• [Extracted data]:
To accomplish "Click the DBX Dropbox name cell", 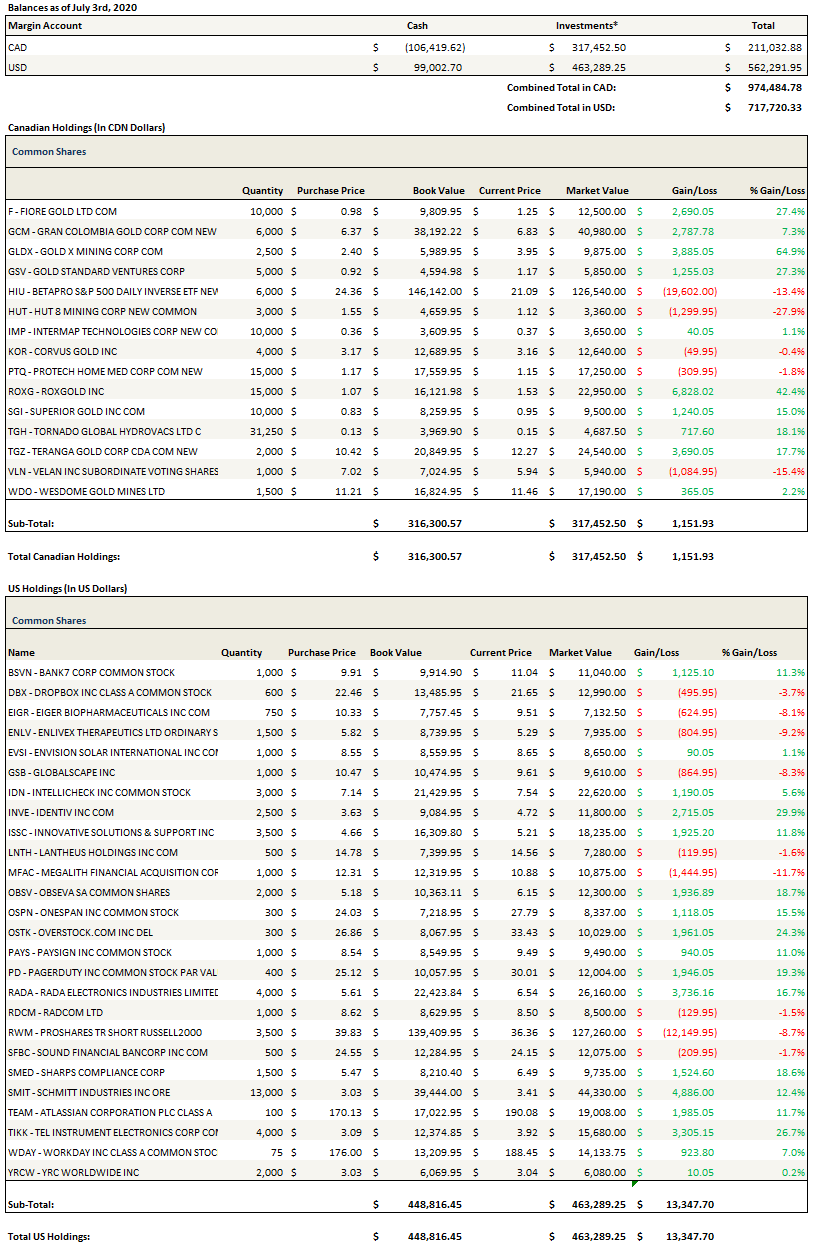I will (x=109, y=692).
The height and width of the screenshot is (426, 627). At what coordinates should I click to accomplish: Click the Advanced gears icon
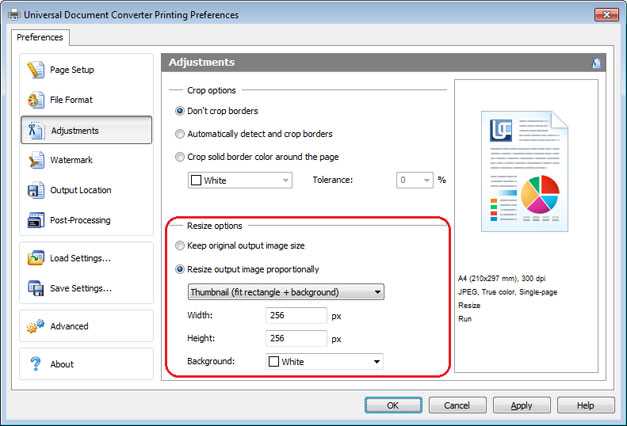point(36,326)
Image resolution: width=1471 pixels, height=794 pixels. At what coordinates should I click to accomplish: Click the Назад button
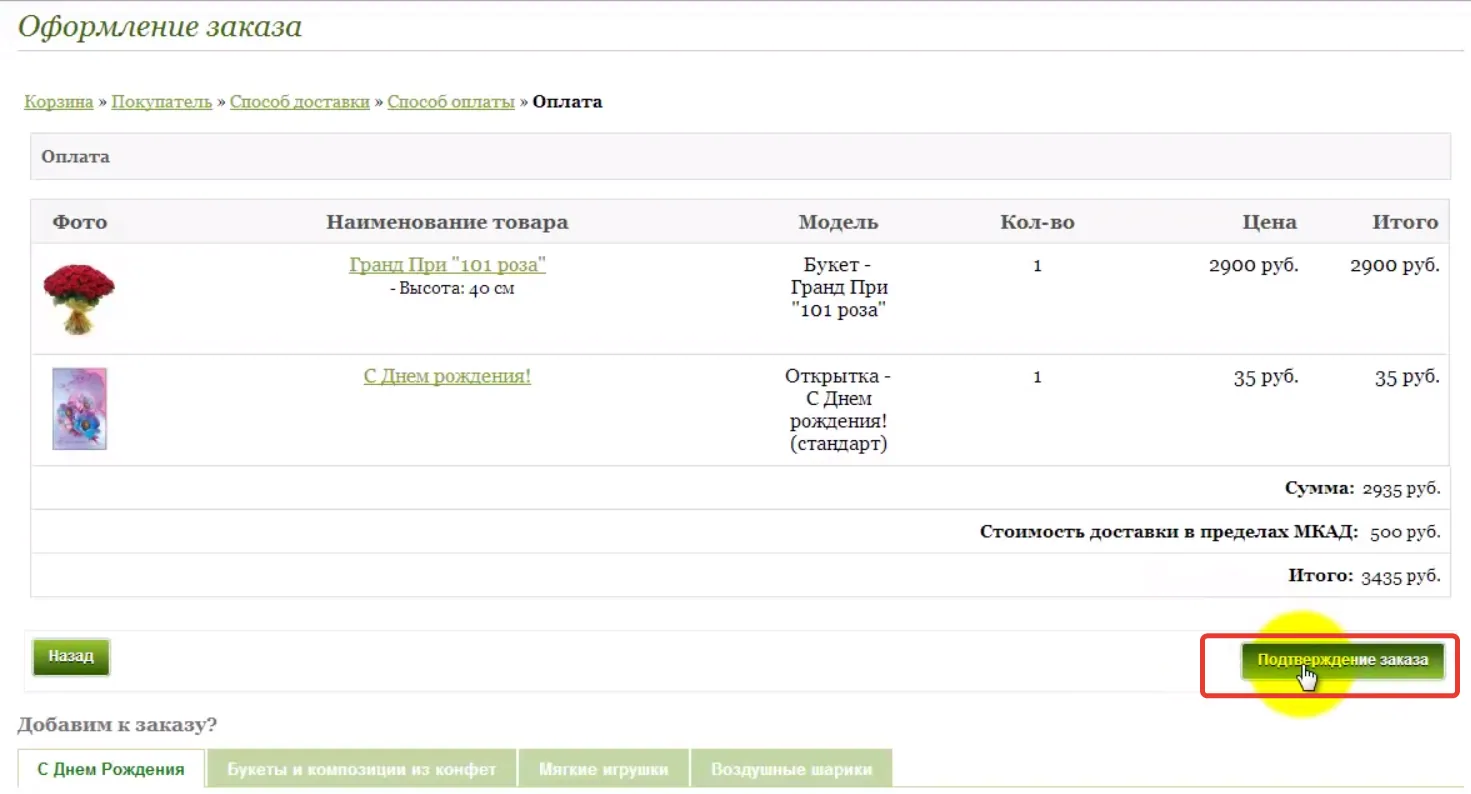click(x=71, y=657)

• [Prompt]: Count the lines in the items above that contain the word "should" with matching case, and give only that number.

• [Written solution]: 2